🔥Let’s Do DevOps: Bring AWS Entire Accounts Under Terraform Management

This blog series focuses on presenting complex DevOps projects as simple and approachable via plain language and lots of pictures. You can…

Sep 13, 2021

This blog series focuses on presenting complex DevOps projects as simple and approachable via plain language and lots of pictures. You can do it!

Hey all,

Terraform is a wonderfully flexible, powerful Infrastructure as Code (IaC) tool that can help you manage your AWS accounts at scale. However, it’s not (yet) magic, and still, need to be told about the individual resources and to link each real resource with an individual configuration block.

I work at a shop that had a huge amount of time and effort invested in SparkleFormation, a ruby-based tool that is a constructor for CloudFormation, the native IaC from and for AWS. We have built literally tens of thousands of resources with it and desired to bring all of them in-house under Terraform.
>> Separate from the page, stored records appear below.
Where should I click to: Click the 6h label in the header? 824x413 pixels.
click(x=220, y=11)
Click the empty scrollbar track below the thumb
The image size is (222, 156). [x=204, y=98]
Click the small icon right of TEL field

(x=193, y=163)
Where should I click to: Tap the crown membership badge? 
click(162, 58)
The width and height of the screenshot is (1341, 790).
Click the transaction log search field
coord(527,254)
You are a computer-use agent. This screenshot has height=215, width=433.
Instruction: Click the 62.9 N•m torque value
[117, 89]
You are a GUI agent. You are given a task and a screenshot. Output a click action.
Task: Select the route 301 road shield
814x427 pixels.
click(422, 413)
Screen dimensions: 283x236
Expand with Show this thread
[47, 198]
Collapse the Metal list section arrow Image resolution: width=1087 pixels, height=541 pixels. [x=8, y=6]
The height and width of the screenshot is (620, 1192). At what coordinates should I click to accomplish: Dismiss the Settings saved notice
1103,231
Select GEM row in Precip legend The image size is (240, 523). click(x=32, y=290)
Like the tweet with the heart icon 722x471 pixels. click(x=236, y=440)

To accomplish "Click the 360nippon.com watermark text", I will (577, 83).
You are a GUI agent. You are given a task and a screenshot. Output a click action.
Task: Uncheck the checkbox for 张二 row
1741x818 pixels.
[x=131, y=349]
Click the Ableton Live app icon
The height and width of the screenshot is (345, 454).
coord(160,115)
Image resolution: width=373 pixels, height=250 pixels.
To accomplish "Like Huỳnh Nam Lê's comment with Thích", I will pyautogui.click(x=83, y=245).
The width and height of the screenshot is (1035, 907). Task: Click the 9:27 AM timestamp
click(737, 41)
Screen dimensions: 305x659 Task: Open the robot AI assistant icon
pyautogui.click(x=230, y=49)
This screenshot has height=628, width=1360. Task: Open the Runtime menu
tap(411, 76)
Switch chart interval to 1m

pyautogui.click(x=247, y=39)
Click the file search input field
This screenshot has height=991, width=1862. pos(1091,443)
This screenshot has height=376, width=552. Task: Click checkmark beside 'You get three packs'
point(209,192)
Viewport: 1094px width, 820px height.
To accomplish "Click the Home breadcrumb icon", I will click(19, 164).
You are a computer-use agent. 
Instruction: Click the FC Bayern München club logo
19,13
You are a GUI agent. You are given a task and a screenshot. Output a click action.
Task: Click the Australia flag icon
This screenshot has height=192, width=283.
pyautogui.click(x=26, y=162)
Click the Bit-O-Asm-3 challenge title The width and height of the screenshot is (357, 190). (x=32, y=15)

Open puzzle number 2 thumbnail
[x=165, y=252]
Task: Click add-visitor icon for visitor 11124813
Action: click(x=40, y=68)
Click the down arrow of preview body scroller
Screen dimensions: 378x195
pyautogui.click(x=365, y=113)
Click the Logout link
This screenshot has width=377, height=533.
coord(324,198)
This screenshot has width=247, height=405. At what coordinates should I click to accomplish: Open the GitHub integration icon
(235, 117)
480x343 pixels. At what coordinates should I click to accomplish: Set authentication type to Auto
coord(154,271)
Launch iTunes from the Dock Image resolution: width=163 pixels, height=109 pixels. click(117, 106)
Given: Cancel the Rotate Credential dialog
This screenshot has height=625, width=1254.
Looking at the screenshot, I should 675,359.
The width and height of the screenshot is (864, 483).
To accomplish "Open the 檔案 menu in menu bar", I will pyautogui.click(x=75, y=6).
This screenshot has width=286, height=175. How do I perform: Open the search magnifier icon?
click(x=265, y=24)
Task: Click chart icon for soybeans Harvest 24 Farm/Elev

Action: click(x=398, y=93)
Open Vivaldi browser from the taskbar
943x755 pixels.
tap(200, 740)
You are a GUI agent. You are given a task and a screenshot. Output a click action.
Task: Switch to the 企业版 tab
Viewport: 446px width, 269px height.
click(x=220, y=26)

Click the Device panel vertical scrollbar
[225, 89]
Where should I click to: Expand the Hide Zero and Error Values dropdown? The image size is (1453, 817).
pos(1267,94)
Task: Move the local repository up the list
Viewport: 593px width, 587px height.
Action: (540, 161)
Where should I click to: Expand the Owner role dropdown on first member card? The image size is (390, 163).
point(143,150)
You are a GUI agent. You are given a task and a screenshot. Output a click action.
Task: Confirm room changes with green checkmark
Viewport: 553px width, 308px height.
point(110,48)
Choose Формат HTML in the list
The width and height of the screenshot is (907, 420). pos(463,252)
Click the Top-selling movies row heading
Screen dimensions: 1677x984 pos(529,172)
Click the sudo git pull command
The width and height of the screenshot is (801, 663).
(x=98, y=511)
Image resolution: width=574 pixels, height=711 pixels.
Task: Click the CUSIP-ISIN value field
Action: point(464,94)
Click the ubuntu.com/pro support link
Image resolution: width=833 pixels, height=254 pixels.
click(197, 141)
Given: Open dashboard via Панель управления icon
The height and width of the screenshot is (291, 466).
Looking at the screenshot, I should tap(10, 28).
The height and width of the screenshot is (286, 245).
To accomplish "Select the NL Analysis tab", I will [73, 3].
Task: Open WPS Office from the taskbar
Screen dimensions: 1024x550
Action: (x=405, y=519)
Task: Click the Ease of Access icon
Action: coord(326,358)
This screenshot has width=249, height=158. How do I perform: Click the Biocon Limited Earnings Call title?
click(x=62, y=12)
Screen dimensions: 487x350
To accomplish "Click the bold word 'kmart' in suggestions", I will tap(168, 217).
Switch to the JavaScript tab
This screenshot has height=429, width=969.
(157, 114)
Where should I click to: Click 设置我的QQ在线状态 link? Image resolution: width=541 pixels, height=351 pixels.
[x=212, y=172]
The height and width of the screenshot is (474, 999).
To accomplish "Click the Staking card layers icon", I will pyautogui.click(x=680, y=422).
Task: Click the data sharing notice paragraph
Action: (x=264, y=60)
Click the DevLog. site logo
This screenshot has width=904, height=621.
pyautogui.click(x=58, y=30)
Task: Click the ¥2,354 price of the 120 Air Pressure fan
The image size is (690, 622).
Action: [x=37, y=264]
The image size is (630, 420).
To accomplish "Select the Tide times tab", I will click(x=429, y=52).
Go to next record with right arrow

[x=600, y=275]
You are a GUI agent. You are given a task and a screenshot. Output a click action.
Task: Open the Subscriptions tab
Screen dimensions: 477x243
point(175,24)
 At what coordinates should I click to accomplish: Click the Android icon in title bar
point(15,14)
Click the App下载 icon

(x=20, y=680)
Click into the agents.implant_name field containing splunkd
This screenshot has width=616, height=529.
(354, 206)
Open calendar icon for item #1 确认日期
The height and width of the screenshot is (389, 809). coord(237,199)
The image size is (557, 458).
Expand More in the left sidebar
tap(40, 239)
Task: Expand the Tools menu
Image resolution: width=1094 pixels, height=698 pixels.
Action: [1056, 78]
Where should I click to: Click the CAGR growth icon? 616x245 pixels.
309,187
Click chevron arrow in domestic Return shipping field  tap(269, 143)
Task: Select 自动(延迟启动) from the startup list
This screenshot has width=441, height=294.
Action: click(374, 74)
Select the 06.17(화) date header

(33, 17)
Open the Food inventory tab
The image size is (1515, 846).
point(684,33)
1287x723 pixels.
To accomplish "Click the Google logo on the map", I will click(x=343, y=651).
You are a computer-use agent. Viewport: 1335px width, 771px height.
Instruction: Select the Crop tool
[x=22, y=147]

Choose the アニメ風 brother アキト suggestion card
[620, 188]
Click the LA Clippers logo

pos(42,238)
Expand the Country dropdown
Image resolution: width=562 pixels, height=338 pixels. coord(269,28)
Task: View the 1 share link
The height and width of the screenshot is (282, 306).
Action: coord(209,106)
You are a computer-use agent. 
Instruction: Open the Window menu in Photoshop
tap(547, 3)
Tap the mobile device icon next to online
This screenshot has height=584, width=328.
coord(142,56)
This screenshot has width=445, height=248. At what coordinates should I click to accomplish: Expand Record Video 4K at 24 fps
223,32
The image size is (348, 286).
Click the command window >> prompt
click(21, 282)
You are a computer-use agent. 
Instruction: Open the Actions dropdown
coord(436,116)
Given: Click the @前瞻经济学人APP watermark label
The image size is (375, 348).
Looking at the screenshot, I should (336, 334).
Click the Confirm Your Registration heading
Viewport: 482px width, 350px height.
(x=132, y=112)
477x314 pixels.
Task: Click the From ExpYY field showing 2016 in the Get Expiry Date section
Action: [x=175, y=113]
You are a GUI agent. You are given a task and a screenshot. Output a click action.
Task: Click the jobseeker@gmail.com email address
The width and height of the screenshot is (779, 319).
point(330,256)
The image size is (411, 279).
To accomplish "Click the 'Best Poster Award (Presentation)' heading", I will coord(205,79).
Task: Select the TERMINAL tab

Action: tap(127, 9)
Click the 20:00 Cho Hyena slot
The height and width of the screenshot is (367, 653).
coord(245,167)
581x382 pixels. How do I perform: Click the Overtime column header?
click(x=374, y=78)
That’s no small feat, and I spent a few years working on a way to make this as easy and quick as possible. There are a few extra tools to help you along, and I wrote some of my own configurations. Let’s walk through the available tools, and then when I chose and how I customized them to make life as easy as possible.

What Makes up Terraform?

There are two major pieces of terraform:

First, core Terraform. This is the terraform binary, it knows how to read HCL, construct change-sets, interact with your console, etc. It’s written in Go, and the source is stored in GitHub
Second, “providers”. These belong to individual clouds, like AWS, Azure, VMWare, etc. They define individual resources in a specific cloud, as well as understand every attribute of the resource, implication to update it (does updating attribute XX of this resource require rebuilding the resource?), as well as implement the API conversion logic. For instance, if attribute XX needs to be updated, issue this API call to XX API gateway and then read the response and act on it

This breakdown is important so you can understand how terraform operates. Let’s cover that now.

How does Terraform Do?

Terraform is a binary that lives on your computer. It reads configuration written in HCL (Hashicorp Configuration Language) to understand the state you’d like your infrastructure to end up like (your desired end state). HCL looks like this. It defines a Resource of type aws_vpc, and locally calls it “main”. Then it defines attributes, including nested attributes like the tags block.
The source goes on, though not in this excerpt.